**EXTRACT TO READ**

Title: A bit more shell

Download and open lesson material:

Open your terminal or Gitbash, and enter

cd                    # changes to your home directory
curl http://giladlab.uchicago.edu/data/Metahit_index.txt > Metahit_index.txt

What's going on?

The curl command sends an HTTP request and dumps the result to standard out. Here, we redirect the output of curl to Metahit_index.txt

Sanity check

The above command should have downloaded a data table. Let's check that the data are in the expected format--tab-delimeted text. head Metahit_index.txt 4475667.3 MH0001 Denmark female 49 25.55 N 20203603 human-associated habitat 4475668.3 MH0002 Denmark female 59 27.28 N 20203603 human-associated habitat ... If this is what you see, you have the right table. If not, you may need to troubleshoot why curl didn't give you what you were expecting.

Let's move and copy the data:

Let's move the data into the repo directory. This is what we would do if it were really our project: we'd have a folder named "Future Nature Paper" and place our data in it, rather than clogging up our home directory. The command mv moves the data:

mv Metahit_index.txt ~/2013-10-17-uic

Move the other three python scripts we downloaded to the same directory.

**GIVEN RECORDS**

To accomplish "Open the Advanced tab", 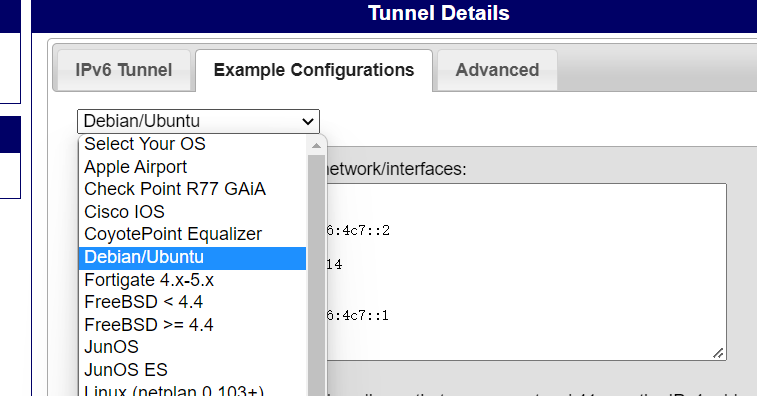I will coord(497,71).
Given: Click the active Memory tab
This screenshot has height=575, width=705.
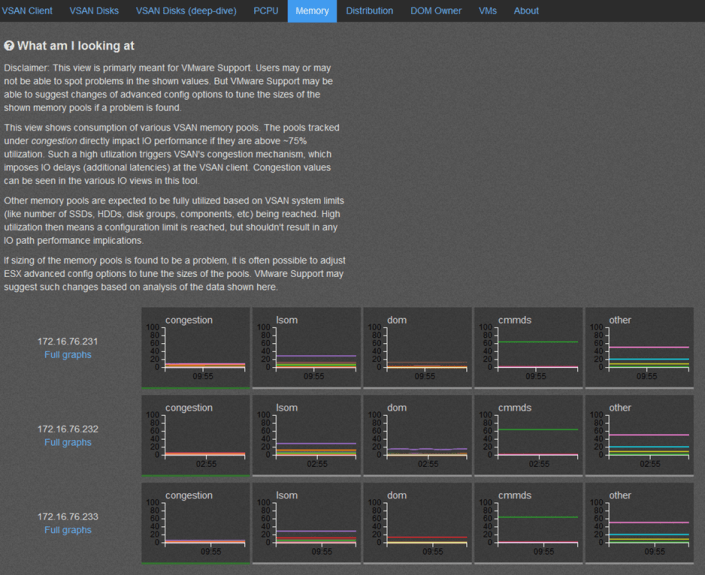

--

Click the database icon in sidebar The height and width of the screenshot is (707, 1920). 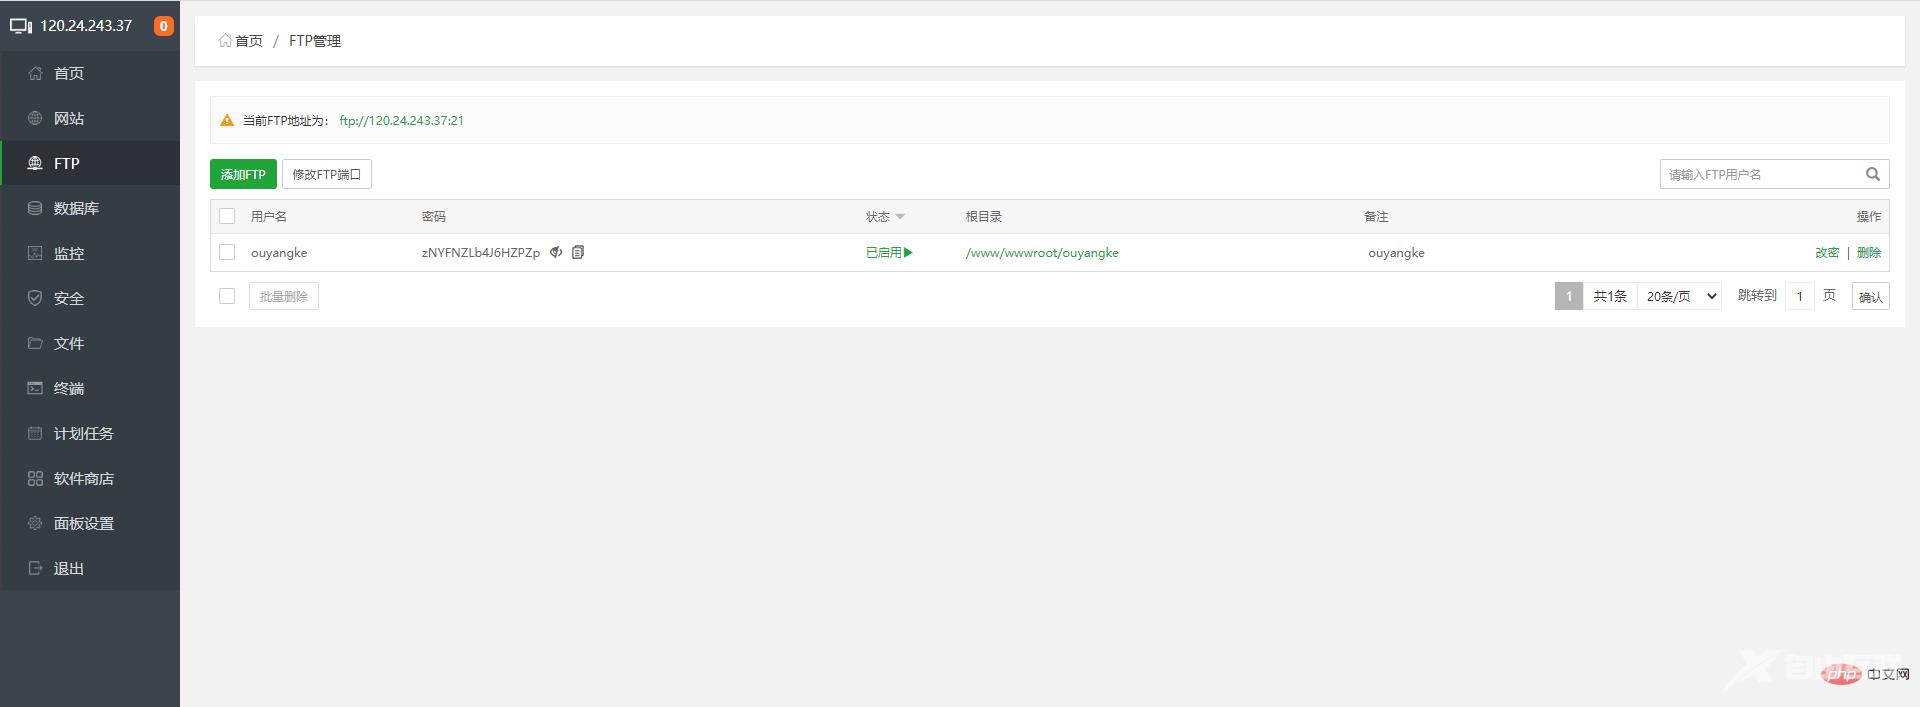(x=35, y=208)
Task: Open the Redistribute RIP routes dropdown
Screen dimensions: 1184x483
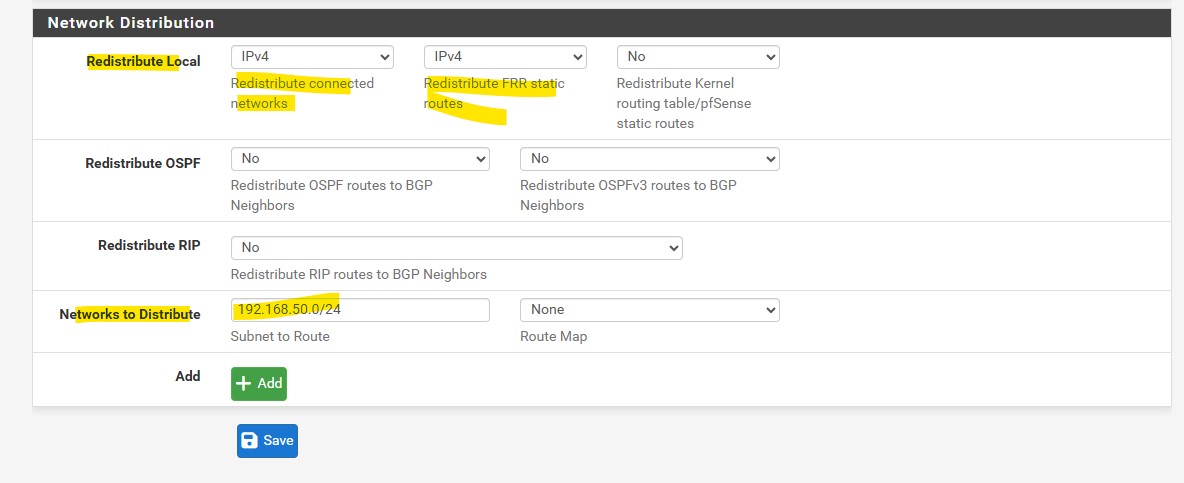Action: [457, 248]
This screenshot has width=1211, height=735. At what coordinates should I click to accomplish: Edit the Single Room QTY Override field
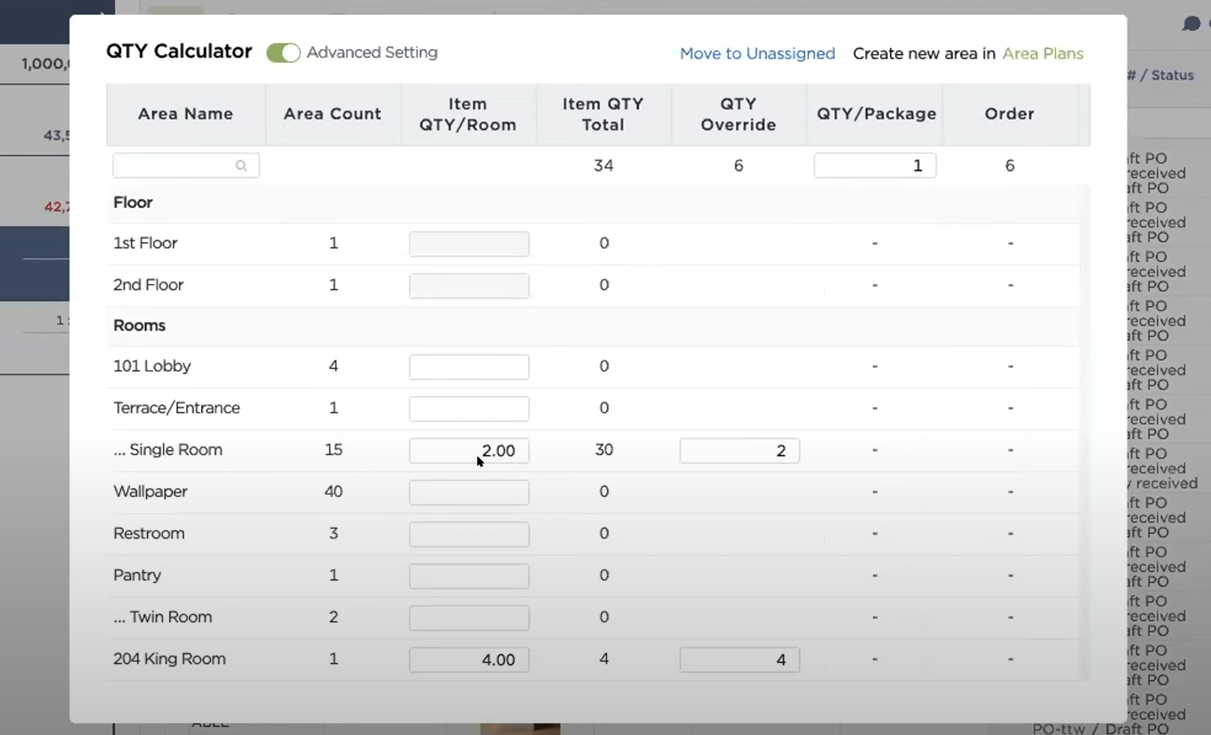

---

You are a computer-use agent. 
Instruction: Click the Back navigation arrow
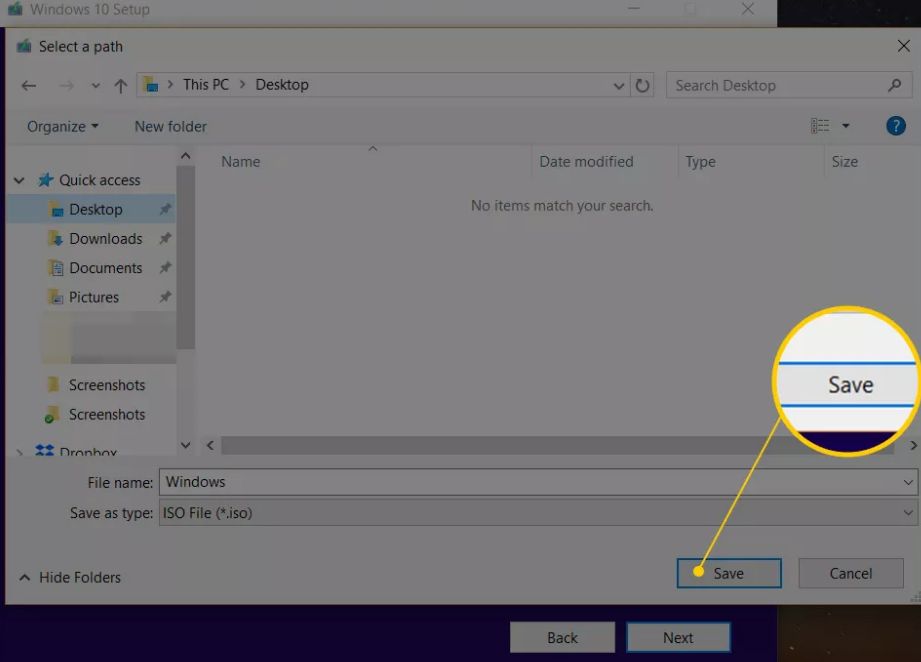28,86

**REQUIRED ACTIONS**
a) Answer these questions using the shell lesson:
(i) Where does the curl command send the result of its HTTP request?
(ii) What example folder name does the lesson give for a real project?
(iii) Which command does the lesson use to move the data?
b) Copy word for word the part of the shell lesson that begins at the words "The curl command" and stops after "you were expecting.".
c) Write the next part of the shell lesson, picking up after its last sentence.
The material has nothing to do with the shell lesson.

**EXPECTED OUTPUTS**
a)
(i) To standard out.
(ii) "Future Nature Paper"
(iii) mv

b)
The curl command sends an HTTP request and dumps the result to standard out. Here, we redirect the output of curl to Metahit_index.txt

Sanity check

The above command should have downloaded a data table. Let's check that the data are in the expected format--tab-delimeted text. head Metahit_index.txt 4475667.3 MH0001 Denmark female 49 25.55 N 20203603 human-associated habitat 4475668.3 MH0002 Denmark female 59 27.28 N 20203603 human-associated habitat ... If this is what you see, you have the right table. If not, you may need to troubleshoot why curl didn't give you what you were expecting.

c)
Another thing mv can do is change the name of a file. For instance, if you wanted to rename your data you could type:

mv Metahit_index.txt IMPORTANT_Metahit_index.txt

This is clearly very important data. Let's make a back up of the data so that while we're making python scripts and running them we don't accidentally destroy the data.

cp IMPORTANT_Metahit_index.txt Metahit_index.txt

While we are working through python examples in a bit, if you happen to damage your file, now you have a back up you can revert to.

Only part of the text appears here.